Our system is simple ; follow the arrows and be prepared to follow the arrows for a few minutes, hours or hopefully days if necessary, if you miss an entrance arrow wait for a Fibonacci or a pivot level for that pair and hop on.
Remember this is a system that requires you to execute the trade and therefore you are in control of the money management side, don’t be a fool, risk only small amounts, some traders like to have an exposure that doesn’t exceed 2-3% of capital! Build some profit before you begin to run with this!

About Black Box Trading

What real roles do computers play in trading today?

What role did computers play in the recent shifts in the markets and individual shares that have been victim of the over exaggerated reaction of poor or bad news and with the calendar nearing the one-year anniversary of the collapse of Lehman Brothers, Northern Rock, a question lingers: Did the black boxes bring about there fall?

To many, it’s still unclear if Lehman’s, like so many others mortal wounds were self-inflicted or if its death was hastened by a thousand trades.

There are few companies outside the main investment banks that really invest in quantitative or high-frequency trading. The media have built a hype and misunderstanding of the quantitative world, they think its computers that manipulate markets, when really its people who do.

To be clear quantitative trading and its sub genre, high-frequency trading, are good for the markets. Such trading strategies create liquidity in the markets and — in the case of high-frequency guys this can stabilize volatility by providing the other side of the trade. They buy when there is a preponderance of sellers. They sell when buyers are dominant.

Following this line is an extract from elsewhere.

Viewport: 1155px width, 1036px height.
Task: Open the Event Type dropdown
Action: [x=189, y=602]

High-frequency traders took the wrong side of trades as bank stocks were tumbling around the time Lehman Brothers was failing. That’s the opposite of what many believed was quantitative profiteering on Lehman and other big banks a year ago.

The problem, of course, is that people have been given new, trading tools of mass destruction. In the right hands, a high-frequency or passive quantitative program can be left running with minimal human interference. There’s balance and liquidity in the markets, and the traders make a tidy profit.

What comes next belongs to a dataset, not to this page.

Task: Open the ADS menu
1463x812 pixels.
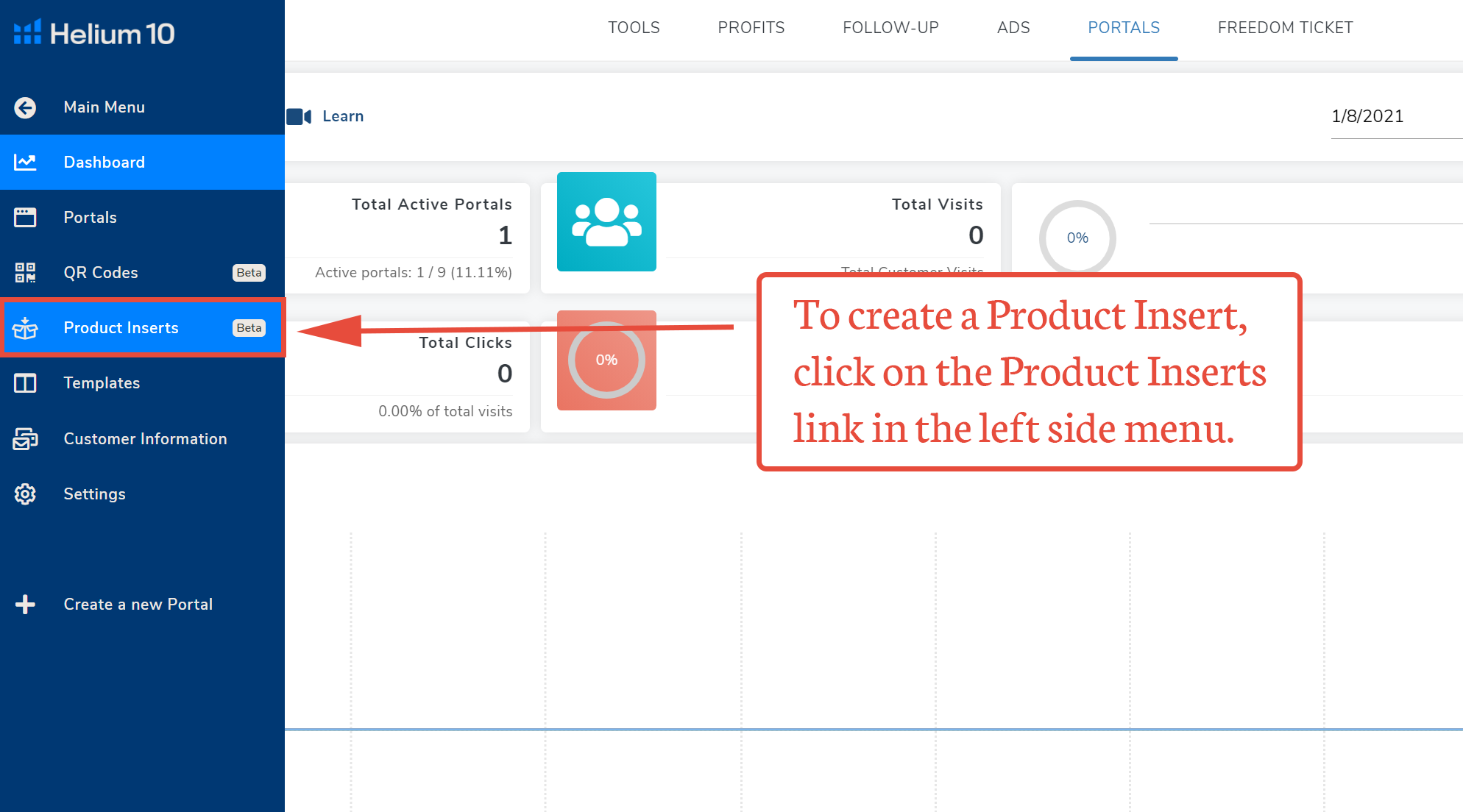Action: (1013, 28)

Put those powerful tools in the hands of the less scrupulous, however, and suddenly the rules have changed. Someone is not only playing the game but controlling the roll of the dice.

A federal prosecutor asked a judge to put Sergey Aleynikov in jail because the computer code he allegedly stole from Goldman Sachs Group Inc. could be used to “unfairly manipulate” stock prices.

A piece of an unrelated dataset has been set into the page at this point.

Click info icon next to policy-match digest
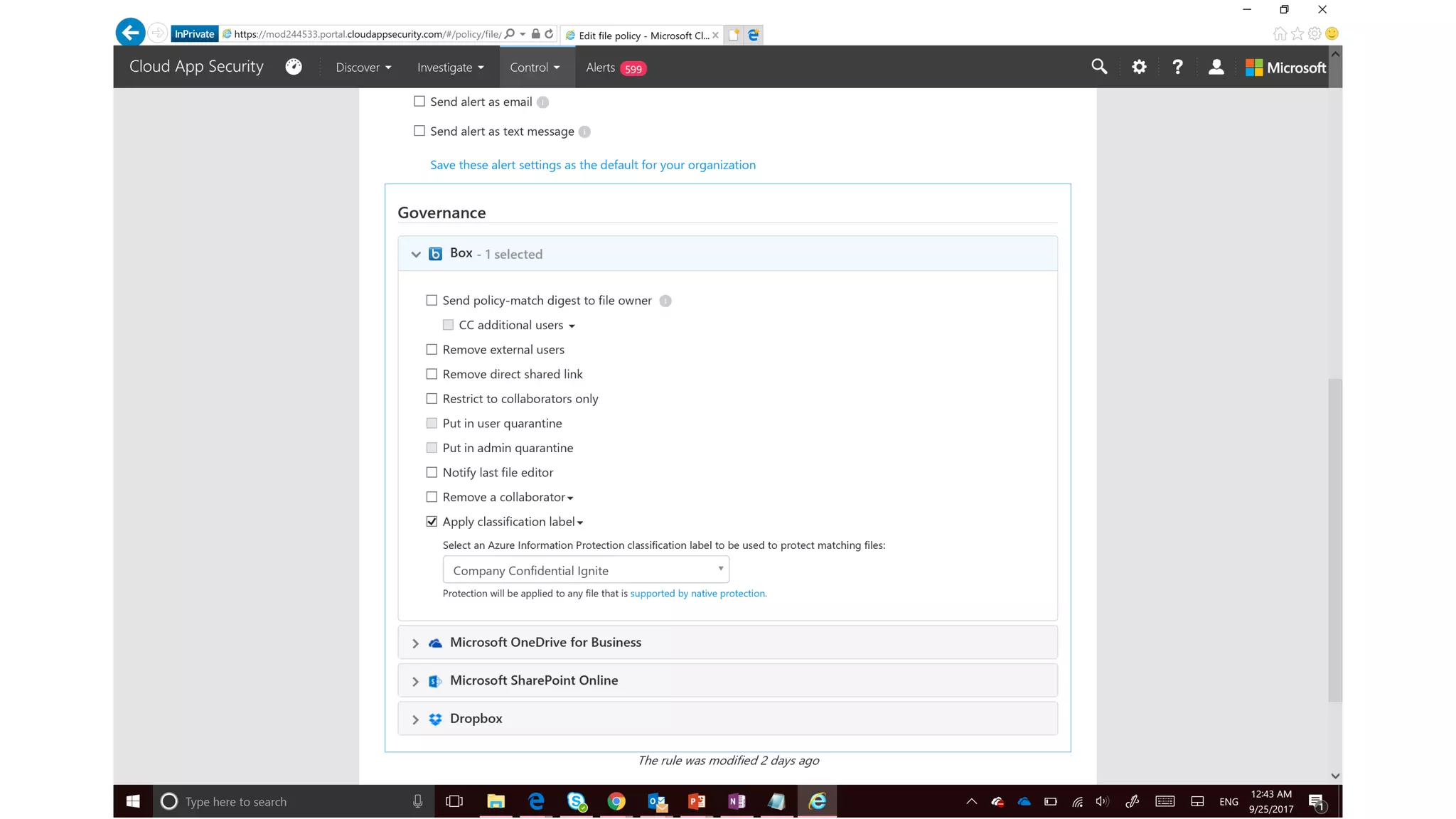This screenshot has width=1456, height=819. coord(665,301)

If someone could really do it with a few megabytes of coding, what’s to stop traders at a big brokerages or a big hedge fund or anyone with real resources from hitting the trading desk even if for only a few trades? Market manipulation is a crime as old as the markets themselves, but have the markets ever seen such a powerful force as a computer that can crunch numbers — including volumes in a hundredth of a second?

Computers in our lives are here to stay, they wont be governed, they cant be stopped we can only hope that we can enhance them and manipulate them rather than they manipulate us!